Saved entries
::::

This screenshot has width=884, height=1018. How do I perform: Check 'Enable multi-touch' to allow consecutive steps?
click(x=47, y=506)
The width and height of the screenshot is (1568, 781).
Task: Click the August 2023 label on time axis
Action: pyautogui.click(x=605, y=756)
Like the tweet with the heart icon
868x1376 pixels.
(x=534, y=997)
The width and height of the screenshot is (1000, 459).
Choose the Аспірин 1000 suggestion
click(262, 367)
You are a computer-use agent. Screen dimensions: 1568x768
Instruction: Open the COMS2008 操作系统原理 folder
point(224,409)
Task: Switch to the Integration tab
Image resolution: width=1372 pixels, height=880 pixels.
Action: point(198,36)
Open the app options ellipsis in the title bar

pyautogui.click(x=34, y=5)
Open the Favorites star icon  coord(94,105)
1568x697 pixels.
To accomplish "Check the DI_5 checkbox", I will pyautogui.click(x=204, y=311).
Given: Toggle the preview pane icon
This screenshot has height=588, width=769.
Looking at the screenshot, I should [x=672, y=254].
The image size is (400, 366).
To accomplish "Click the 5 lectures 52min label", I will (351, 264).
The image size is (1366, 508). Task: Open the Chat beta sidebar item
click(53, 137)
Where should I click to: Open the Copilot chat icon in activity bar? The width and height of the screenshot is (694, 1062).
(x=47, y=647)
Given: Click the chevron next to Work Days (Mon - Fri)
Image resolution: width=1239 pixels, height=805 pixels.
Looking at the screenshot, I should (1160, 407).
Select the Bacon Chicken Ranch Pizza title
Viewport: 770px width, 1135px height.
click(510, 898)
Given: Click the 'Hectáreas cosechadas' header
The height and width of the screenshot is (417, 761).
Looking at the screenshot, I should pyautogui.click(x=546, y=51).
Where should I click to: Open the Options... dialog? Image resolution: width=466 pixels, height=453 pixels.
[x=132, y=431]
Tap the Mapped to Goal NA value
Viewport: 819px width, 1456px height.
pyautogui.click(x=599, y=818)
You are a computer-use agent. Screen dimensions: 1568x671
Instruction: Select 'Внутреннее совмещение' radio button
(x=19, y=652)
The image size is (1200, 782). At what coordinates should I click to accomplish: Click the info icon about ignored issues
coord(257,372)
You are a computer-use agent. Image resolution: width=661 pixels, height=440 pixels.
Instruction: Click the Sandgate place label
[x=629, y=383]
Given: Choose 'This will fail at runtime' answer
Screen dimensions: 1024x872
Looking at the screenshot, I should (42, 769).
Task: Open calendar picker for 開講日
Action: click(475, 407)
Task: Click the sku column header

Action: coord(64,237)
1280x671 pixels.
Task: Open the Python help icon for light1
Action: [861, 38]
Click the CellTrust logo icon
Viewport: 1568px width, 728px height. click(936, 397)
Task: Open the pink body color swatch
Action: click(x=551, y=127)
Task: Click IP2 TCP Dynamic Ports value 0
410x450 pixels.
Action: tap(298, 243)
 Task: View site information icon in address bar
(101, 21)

::::

■ Aim of the task ■
The response should be an exact copy of the lines from the one with "The image size is (1200, 782)." through the end of the data, with no other text.

■ Exercise solution ■
The image size is (1200, 782). At what coordinates should I click to accomplish: Click the info icon about ignored issues
coord(257,372)
You are a computer-use agent. Image resolution: width=661 pixels, height=440 pixels.
Instruction: Click the Sandgate place label
[x=629, y=383]
Given: Choose 'This will fail at runtime' answer
Screen dimensions: 1024x872
Looking at the screenshot, I should (42, 769).
Task: Open calendar picker for 開講日
Action: click(475, 407)
Task: Click the sku column header

Action: coord(64,237)
1280x671 pixels.
Task: Open the Python help icon for light1
Action: [861, 38]
Click the CellTrust logo icon
Viewport: 1568px width, 728px height. click(936, 397)
Task: Open the pink body color swatch
Action: click(x=551, y=127)
Task: Click IP2 TCP Dynamic Ports value 0
410x450 pixels.
Action: tap(298, 243)
 Task: View site information icon in address bar
(101, 21)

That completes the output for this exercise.